## WHAT IS ASKED
Rewrite the listing below, replacing "carrier" with "network" and leaving everything else unchanged.

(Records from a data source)
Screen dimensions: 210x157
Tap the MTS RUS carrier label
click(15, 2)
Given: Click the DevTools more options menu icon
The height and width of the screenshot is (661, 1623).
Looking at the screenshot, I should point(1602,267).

## OUTPUT FOR THIS EXERCISE
Screen dimensions: 210x157
Tap the MTS RUS network label
click(15, 2)
Given: Click the DevTools more options menu icon
The height and width of the screenshot is (661, 1623).
Looking at the screenshot, I should point(1602,267).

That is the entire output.